DATA PROVIDED below:
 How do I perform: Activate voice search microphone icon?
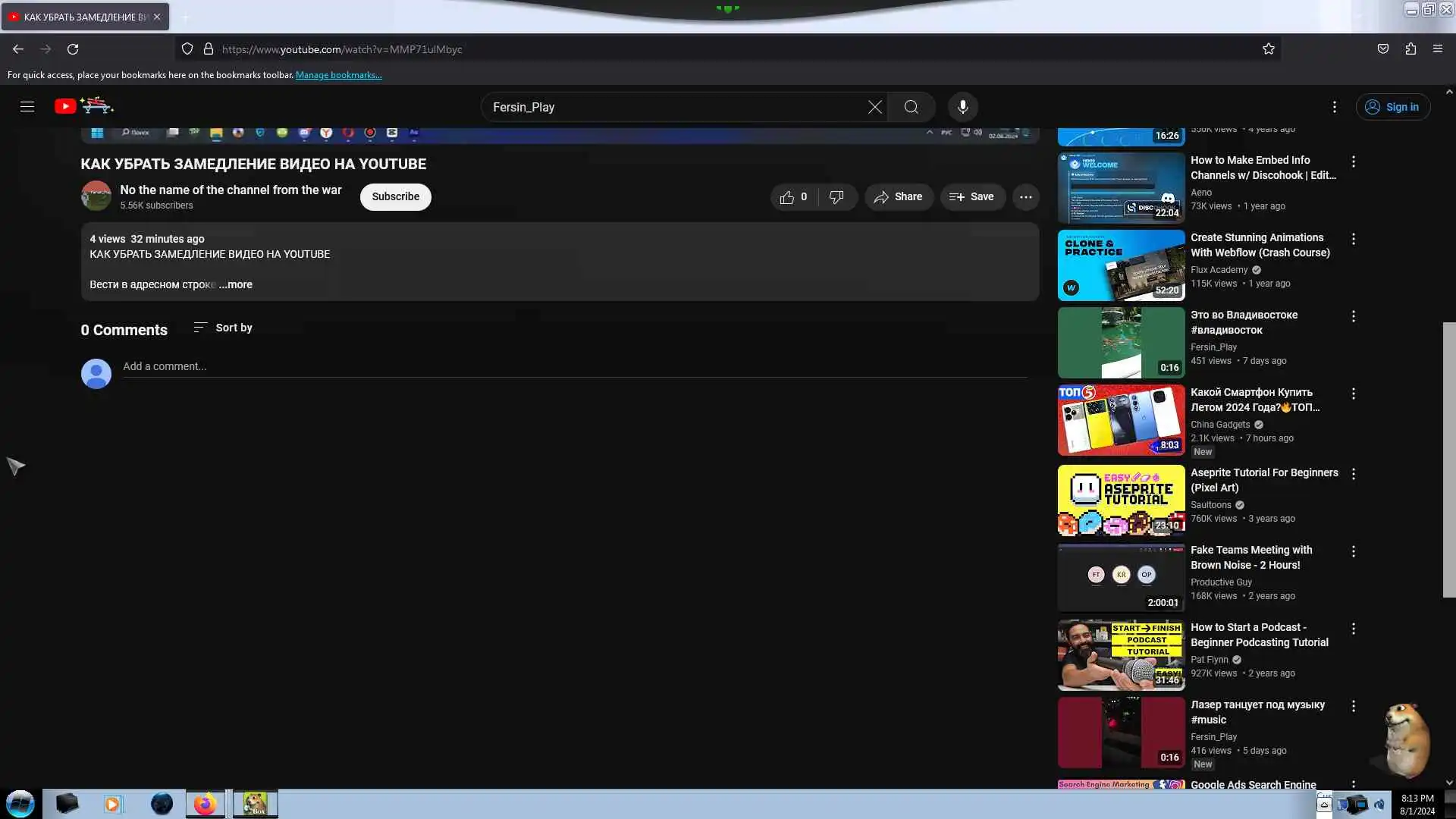pyautogui.click(x=962, y=107)

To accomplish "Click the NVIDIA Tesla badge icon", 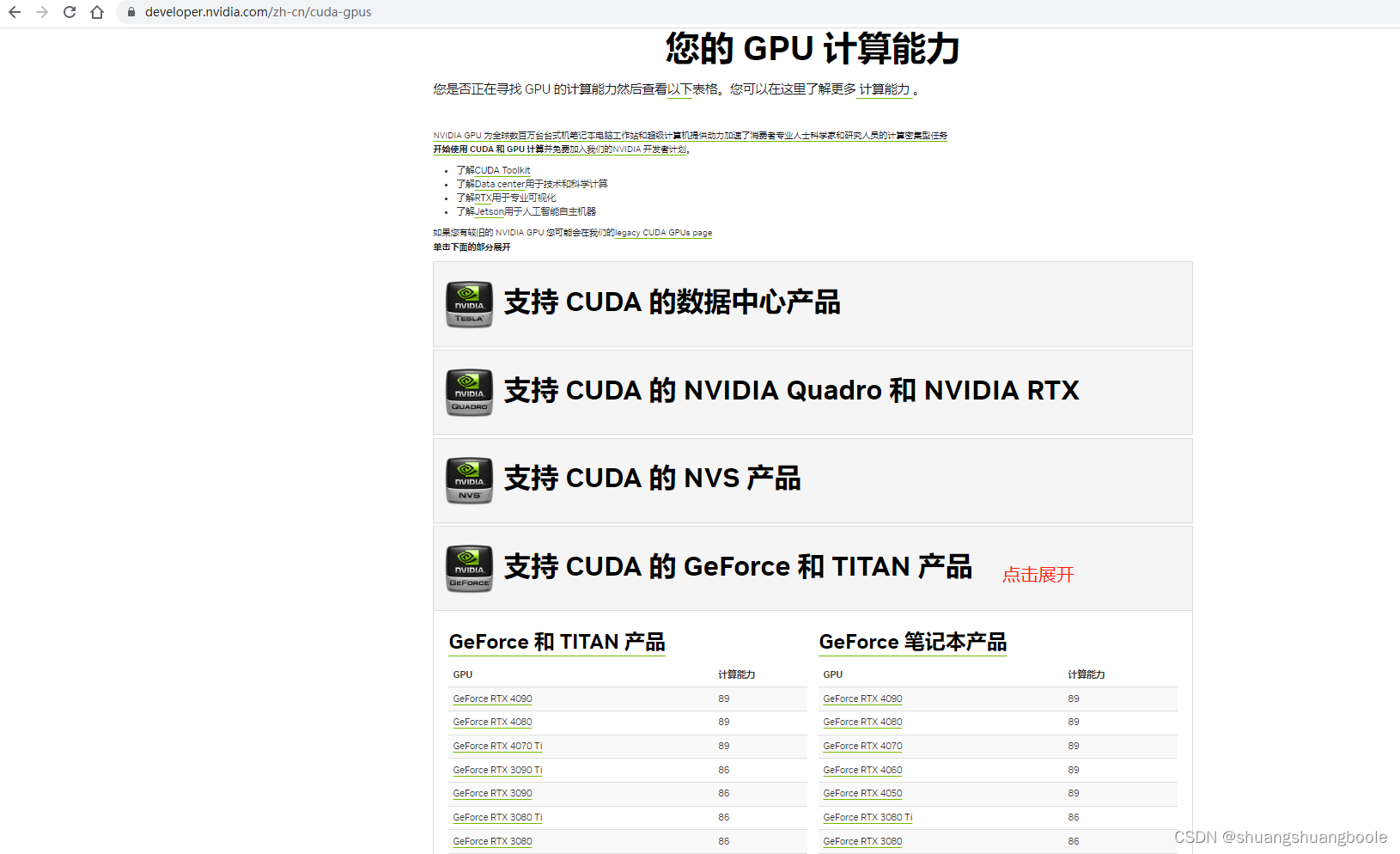I will [469, 304].
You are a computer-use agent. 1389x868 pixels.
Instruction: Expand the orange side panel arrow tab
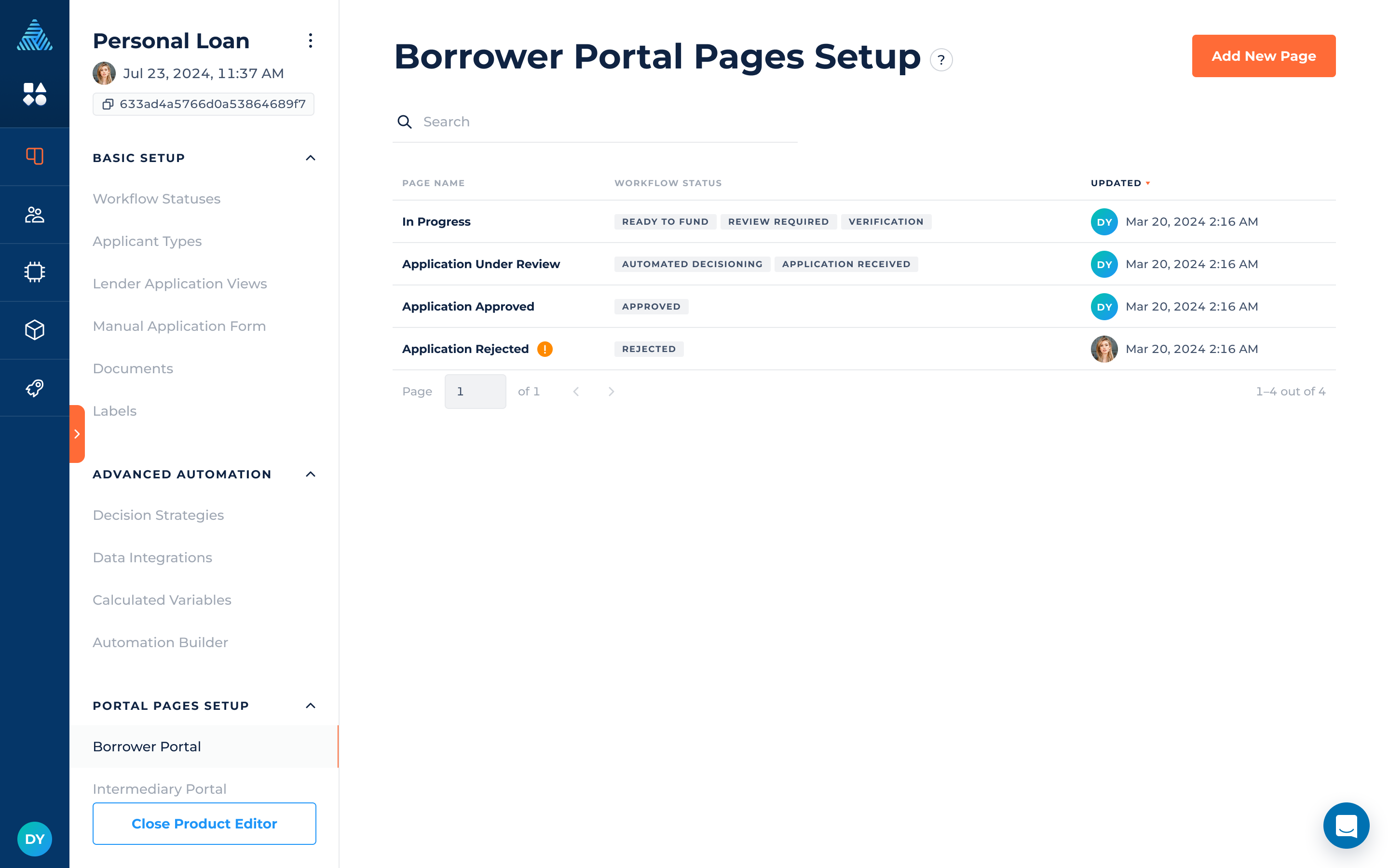coord(77,434)
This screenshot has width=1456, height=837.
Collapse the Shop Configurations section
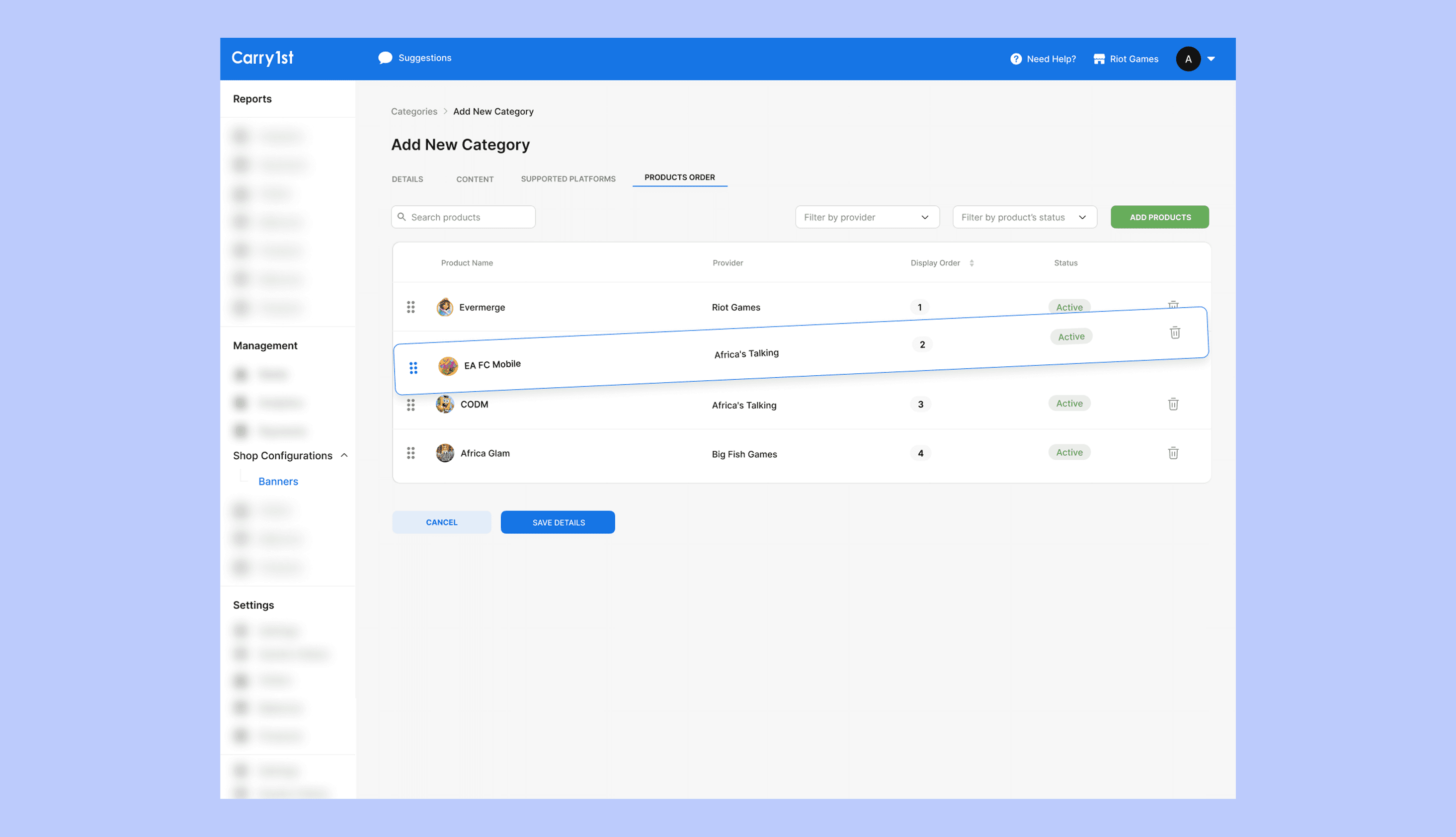point(344,455)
End of DATA PROVIDED.
TASK DESCRIPTION
Begin the copy at the line containing "You are a computer-use" and end it at the last line of the records; transcribe exactly and exclude pictures.

SOLUTION TO THIS PROBLEM
You are a computer-use agent. 1389x868 pixels.
Instruction: Expand the orange side panel arrow tab
coord(77,434)
This screenshot has width=1456, height=837.
Collapse the Shop Configurations section
point(344,455)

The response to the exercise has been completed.